====== Data under study ======

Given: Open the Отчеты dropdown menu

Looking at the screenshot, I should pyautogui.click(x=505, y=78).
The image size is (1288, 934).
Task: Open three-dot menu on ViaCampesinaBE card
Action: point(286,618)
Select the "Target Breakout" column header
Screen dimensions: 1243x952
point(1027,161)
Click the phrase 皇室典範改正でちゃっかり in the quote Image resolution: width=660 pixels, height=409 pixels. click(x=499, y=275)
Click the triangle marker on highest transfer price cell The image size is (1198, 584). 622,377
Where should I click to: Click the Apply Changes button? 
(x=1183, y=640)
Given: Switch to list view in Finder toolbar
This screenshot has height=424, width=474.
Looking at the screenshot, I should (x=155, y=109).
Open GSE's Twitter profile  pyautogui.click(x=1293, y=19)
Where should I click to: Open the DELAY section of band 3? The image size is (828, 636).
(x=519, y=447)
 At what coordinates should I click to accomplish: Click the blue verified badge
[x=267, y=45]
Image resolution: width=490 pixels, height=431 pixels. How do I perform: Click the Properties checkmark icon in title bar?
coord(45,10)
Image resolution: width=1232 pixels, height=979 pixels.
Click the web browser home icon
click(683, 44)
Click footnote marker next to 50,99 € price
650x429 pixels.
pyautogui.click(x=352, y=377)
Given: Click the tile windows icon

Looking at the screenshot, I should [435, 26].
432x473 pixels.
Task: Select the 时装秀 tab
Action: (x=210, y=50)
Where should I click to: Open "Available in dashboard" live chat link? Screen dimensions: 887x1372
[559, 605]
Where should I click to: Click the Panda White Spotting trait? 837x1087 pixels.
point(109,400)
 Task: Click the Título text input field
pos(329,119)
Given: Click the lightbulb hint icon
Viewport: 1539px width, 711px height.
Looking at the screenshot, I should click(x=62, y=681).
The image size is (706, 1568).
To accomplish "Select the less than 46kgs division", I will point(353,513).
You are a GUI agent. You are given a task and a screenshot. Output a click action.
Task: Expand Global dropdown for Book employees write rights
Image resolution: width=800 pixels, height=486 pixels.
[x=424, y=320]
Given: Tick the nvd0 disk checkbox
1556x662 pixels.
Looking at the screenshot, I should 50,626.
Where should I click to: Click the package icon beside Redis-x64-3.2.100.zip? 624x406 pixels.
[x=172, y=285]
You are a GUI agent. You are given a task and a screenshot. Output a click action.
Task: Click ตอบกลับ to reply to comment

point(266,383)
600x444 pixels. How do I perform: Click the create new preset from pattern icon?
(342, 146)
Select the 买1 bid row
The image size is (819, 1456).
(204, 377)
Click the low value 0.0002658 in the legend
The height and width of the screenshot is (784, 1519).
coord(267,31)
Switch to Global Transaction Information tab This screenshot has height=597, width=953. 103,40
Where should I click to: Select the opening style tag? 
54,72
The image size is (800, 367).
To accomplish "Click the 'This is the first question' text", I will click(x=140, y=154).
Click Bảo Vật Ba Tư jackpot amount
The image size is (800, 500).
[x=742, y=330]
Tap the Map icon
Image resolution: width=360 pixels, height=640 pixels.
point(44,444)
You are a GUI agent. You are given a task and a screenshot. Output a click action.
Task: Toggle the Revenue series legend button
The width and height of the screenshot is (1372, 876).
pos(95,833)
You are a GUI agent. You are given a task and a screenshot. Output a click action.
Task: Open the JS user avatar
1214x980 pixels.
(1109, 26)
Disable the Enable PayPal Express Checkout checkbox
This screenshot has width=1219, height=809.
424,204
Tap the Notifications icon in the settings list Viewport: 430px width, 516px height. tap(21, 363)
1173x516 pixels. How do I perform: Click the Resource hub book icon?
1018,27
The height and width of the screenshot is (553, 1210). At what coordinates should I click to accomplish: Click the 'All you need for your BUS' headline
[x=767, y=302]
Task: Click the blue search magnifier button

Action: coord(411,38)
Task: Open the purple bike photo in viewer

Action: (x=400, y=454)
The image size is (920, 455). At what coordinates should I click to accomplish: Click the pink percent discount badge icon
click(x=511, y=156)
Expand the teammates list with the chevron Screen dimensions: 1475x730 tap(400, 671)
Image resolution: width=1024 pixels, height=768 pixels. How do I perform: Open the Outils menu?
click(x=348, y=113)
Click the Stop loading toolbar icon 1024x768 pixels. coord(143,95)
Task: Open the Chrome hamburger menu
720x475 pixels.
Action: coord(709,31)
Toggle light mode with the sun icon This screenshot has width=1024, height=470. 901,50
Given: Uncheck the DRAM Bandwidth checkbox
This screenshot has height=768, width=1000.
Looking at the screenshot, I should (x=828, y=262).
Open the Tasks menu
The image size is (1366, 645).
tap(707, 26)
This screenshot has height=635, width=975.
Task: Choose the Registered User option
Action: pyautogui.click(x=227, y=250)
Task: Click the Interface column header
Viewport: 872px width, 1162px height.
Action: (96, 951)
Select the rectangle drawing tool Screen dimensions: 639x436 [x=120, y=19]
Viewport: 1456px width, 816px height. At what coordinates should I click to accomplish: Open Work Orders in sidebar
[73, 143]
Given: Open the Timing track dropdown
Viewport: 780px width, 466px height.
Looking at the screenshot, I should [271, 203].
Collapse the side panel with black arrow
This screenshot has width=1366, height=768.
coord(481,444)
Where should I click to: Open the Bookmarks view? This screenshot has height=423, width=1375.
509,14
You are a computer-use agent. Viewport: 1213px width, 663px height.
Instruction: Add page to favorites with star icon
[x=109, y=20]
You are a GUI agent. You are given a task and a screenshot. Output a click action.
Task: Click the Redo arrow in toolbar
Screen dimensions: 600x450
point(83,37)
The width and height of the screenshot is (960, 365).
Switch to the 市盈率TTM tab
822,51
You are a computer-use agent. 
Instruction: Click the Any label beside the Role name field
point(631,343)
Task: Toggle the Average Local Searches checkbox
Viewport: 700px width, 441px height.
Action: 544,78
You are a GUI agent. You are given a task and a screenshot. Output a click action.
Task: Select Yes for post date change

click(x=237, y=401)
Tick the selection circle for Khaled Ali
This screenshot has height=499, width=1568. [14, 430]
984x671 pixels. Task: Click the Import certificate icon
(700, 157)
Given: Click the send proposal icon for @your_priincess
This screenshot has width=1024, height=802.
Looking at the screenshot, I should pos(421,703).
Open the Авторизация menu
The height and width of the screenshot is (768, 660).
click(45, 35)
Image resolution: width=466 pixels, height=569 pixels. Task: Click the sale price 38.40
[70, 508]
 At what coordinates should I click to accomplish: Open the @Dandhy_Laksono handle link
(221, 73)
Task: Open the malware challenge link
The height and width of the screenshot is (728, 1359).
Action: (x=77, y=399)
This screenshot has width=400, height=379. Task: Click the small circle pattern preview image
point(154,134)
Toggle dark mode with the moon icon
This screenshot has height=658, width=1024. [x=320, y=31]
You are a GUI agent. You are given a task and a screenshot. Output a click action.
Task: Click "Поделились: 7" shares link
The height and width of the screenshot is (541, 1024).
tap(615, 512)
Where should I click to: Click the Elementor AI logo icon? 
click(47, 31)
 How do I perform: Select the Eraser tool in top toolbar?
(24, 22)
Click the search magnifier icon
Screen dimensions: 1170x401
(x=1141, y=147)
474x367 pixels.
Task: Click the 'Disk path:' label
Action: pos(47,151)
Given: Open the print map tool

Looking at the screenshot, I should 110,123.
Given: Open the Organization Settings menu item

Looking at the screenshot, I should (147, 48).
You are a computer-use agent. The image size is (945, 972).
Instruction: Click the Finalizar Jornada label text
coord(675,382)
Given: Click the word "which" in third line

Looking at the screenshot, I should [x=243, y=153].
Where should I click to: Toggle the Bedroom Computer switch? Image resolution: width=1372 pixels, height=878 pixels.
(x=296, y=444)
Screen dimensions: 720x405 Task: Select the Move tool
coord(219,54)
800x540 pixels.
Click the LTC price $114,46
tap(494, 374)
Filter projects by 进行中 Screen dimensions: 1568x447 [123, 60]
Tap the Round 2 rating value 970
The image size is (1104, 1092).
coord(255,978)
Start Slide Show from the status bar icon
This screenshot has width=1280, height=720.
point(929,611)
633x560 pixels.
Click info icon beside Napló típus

======

= What you need to do =
Return every line from the entries that holds the string "legend".

= Written solution =
Click the low value 0.0002658 in the legend
Task: Toggle the Revenue series legend button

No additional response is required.